Так прошло лето. Надо было собираться в Петербург, в Академию. Глумовы, не признанные Уфой, ехали в Пермь, в надежде, что просвещенные пермяки воздадут им по заслугам и звезда, сиявшая над Сашей в Курске, еще ярче засветится в Перми... Простившись с Уфой, с родителями, я поехал в Питер. В ту осень нас поступило в Академию человек пять. Ехал я с князем Гугунавой, или Ванечкой Гугуновым - славным малым, но мало способным.
Остановились против Николаевского вокзала в Знаменской гостинице и, приведя себя в порядок, пошли по Невскому. Шли долго, пораженные всем тем, чего не было ни в Уфе, ни в Москве. Перешли Дворцовый мост и очутились на славном Васильевском острове. Пошли по набережной, стали искать Академию... Спрашивали добрых людей перед каждым большим зданием, не Академия ли это художеств. Но ее все не было. Была Академия, да не та, что нам нужна, - Академия наук, где спустя лет восемь, появился мой "Варфоломей".
Прошли университет, кадетский корпус. Подошли к египетским сфинксам, стали около, глядим - огромное здание, над входом написано: "Свободным художествам", но, помня пережитые неудачи, мы не верим себе и уже робко спрашиваем прохожих: "Скажите, где тут Академия художеств?" Нас осматривают, как каких-нибудь барнаульцев, и говорят, что мы стоим перед Академией.

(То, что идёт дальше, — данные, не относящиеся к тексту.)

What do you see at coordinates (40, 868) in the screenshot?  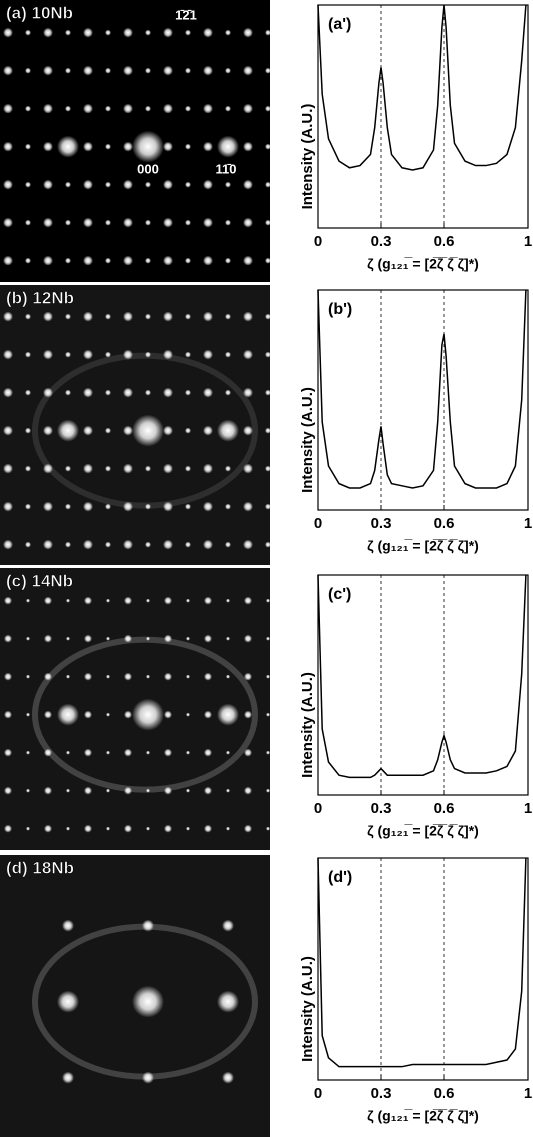 I see `image-label: (d) 18Nb` at bounding box center [40, 868].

Мы сконфуженно благодарим и, перейдя улицу, вступаем, в сей великолепный храм искусства.
В вестибюле видим парадно, в придворную красную ливрею с орлами одетого швейцара, который на наши расспросы снисходительно посылает нас в канцелярию. Мы идем туда, подаем свои бумаги. Нам назначают время, когда прийти узнать о своей судьбе, но мы о ней мало беспокоимся, так как по уставу и традициям, мы, ученики натурного класса Московского училища живописи, в виде исключения, принимаемся в натурный же класс без экзамена.
В тот день много чудес перевидали мы с Ванечкой. Не помню, ели ли мы, или питались только восторгами от петербургских красот. Дня через два-три узнали, что мы приняты, так, как и ожидали. Наняли себе на Острове комнату, а скоро начались и занятия. Академия после Училища нам не понравилась. Огромные коридоры обдавали холодом. Во всем было что-то официальное, казенное, не было и следа той патриархальной простоты, что в Московском Училище. Вицмундиры профессоров, их малопопулярные имена - Вениг, Шамшин, фон-Бок - после Перова, Прянишникова, Сорокина, Саврасова, нам ничего не говорили. Правда, тут был автор "Привала арестантов" - Якоби, но вид его показался несолидным.
О Чистякове же мы в Москве ничего не слыхали, а он-то и был тогда центром, желанной приманкой для многих. К нему тогда и шли все наиболее талантливые, все, кто хотел серьезно учиться живописи и рисунку.